Berlinale 2023 Review: A Couple Airs Out Their Differences in Tibor Bánóczki and Sarolta Szabó’s Absorbing “White Plastic Sky”

There are no trees in Budapest in the year 2123 to go by the future presented in “White Plastic Sky,” only holograms that come up with the sun when the earth has become inhospitable to all forms of life, shedding itself of plant and animal life and would’ve rid itself of humans as well, if not for the craftiness of a scientist named Paulik, who understood that humans could save themselves with the resources endemic to their biological makeup by giving life to trees from their own bodies. The only catch is that there’s a mandatory end to life at 50, and people can volunteer to sacrifice themselves even earlier for the greater good, evacuated from the realm of a more civilized society to the Plantation where bodies are used for growing the shrubbery necessary for oxygen below.
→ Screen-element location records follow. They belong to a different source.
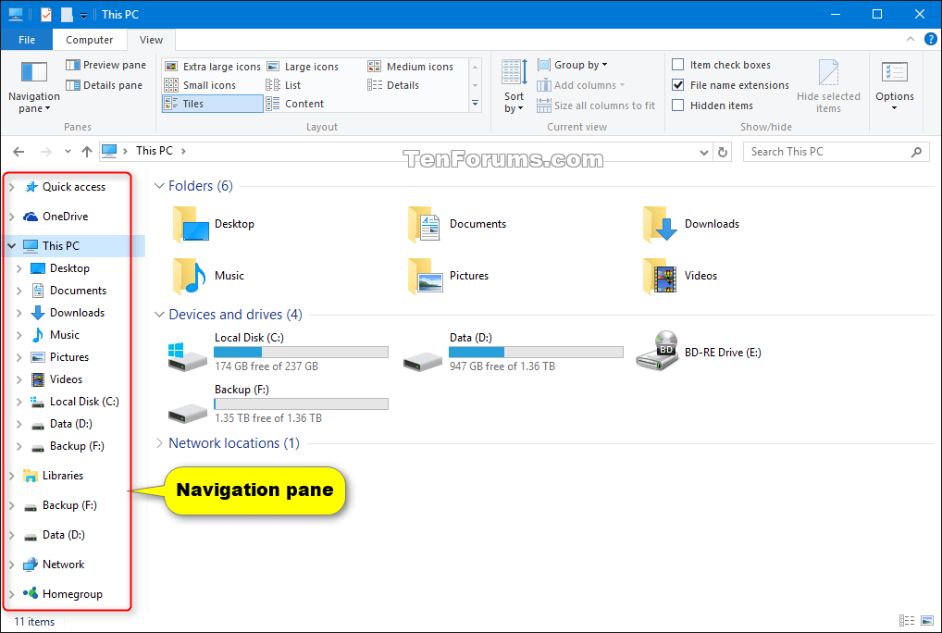
Task: Click the Help question mark button
Action: 929,40
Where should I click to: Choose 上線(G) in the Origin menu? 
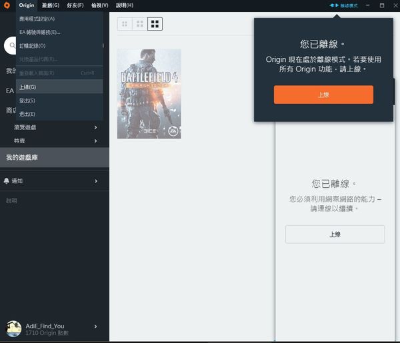(x=28, y=87)
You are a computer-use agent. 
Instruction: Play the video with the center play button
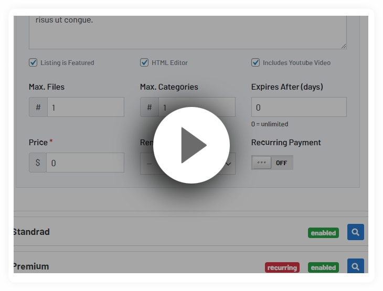point(192,145)
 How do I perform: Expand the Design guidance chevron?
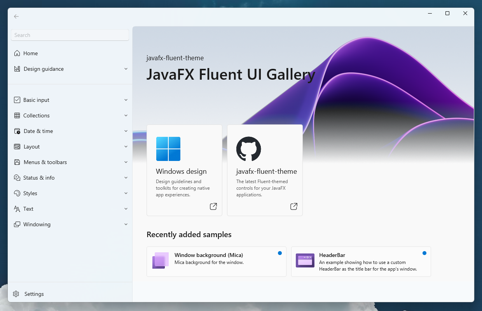click(x=126, y=69)
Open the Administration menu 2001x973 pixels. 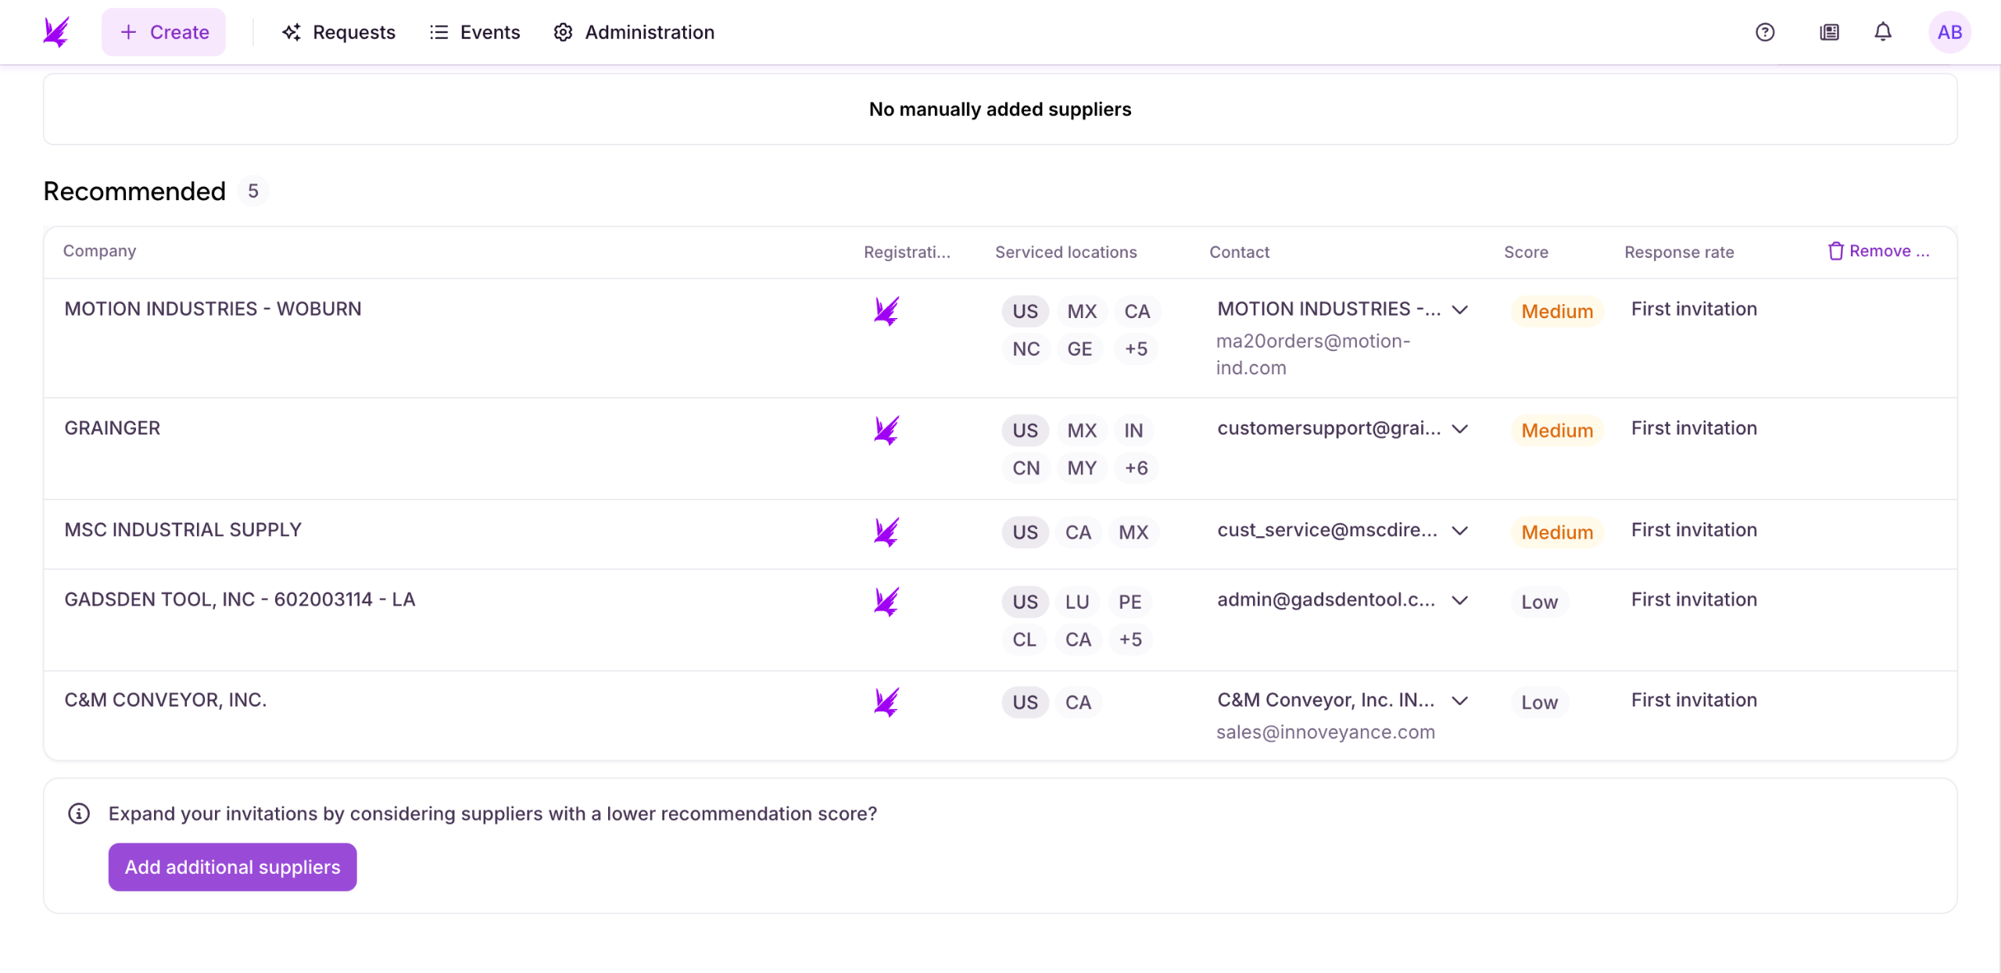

You can understand why Tibor Bánóczki & Sarolta Szabó wanted to pursue the sci-fi tale in the animated rotoscope process most closely associated with Richard Linklater in such films as “Waking Life” and “A Scanner Darkly” when it likely would’ve been impossible to pull off otherwise as a budgetary matter, but like Linklater, they ultimately use it for an intimate-scale drama involving a couple for whom the future looks bleaker than the past. Although Stefan (Tamás Keresztes) and Nora (Zsófia Szamosi) survived the apocalypse, they have had trouble in the new world when their young son Tomi died, leading Nora to apply for an early exit from her current life to be of assistance at the Plantation. She hasn’t told Stefan, deciding to wait until a dinner at an Alinea-esque restaurant – without water, molecular gastronomy is more of a necessity than a novelty – and being the night before she’s set to leave, he has little recourse to prevent her departure.

While the relationship between Stefan and Nora is engrossing enough to lose sight of all the world building that Bánóczki and Szabó have done, “White Plastic Sky” nonetheless impresses in how the two have been shaped by their circumstances, imagining an antiseptic, dome-covered society on stilts that may have put humanity out of reach from immediate threats but has locked in a lack of consideration for others when individual survival has become paramount. Ironically, Stefan has a fascinating position in this new world order, serving as a psychologist often asked to talk others through the impending grief of parting with a loved one and although the film doesn’t spend much time at his practice, he faces an intriguing conundrum after learning of Nora’s decision, resisting the advice he’d usually give to patients.

Leveraging his profession to find his way into the Plantation in an official capacity, Stefan may devise a clever plan to rescue Nora from donating her body to science, but has a far harder time pulling her out of her grief, particularly when his own is somewhat unresolved. In spite of all the elemental obstacles the two encounter as they navigate unknown territory together on the Plantation and beyond, seeing eye to eye again may be the most difficult to pull off. However, it seems possible when Bánóczki and Szabó are able to allow one to look past all that’s foreign about the future they present in “White Plastic Sky” to find an intensely relatable core with a couple at a crossroads where no amount of science can reconcile the vast number of emotional variables. Set in a time when humans appear to have little more to contribute to the earth’s sustainability than their bodies, the film sees Stefan and Nora have plenty more to offer and in doing so, “White Plastic Sky” proves to be far more than the sum of its parts.

“White Plastic Sky” will screen at Berlinale on February 18th at 9:30 pm at Cubix 9, February 19th at 10:30 am at Cubix 5 and February 25th at 1 pm at Akademie der Kunste.